→ **DETAILS ZUR AUFGABE**
Ziehen Sie aus dem Material alle Zeilen heraus, in denen das Wort „order“ vorkommt.

→ **BEREITGESTELLTES MATERIAL**
▽
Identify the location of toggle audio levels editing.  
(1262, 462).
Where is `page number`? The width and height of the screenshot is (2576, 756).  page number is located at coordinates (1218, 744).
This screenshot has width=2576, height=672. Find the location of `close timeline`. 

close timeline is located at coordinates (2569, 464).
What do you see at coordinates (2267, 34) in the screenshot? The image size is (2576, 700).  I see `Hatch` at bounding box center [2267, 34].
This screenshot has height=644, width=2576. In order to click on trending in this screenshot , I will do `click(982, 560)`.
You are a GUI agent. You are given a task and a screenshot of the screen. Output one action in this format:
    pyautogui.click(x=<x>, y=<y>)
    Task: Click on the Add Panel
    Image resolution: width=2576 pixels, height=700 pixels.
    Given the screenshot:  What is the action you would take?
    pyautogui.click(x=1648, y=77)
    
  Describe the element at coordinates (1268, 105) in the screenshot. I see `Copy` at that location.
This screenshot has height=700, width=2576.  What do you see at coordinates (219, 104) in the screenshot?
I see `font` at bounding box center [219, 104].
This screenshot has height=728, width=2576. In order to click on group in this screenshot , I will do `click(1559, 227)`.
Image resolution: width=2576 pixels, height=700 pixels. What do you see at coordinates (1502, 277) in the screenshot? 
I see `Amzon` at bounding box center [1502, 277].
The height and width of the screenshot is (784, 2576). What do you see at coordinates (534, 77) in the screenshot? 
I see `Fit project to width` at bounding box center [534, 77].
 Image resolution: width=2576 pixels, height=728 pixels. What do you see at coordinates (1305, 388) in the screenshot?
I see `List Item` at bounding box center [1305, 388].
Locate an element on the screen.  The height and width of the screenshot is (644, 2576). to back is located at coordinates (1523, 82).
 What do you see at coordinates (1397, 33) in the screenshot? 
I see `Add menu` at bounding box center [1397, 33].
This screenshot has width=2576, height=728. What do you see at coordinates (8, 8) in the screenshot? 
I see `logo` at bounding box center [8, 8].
△
→ **LÖSUNG ZUR AUFGABE**
This screenshot has height=644, width=2576. In order to click on trending in this screenshot , I will do `click(982, 560)`.
This screenshot has height=728, width=2576. In order to click on group in this screenshot , I will do `click(1559, 227)`.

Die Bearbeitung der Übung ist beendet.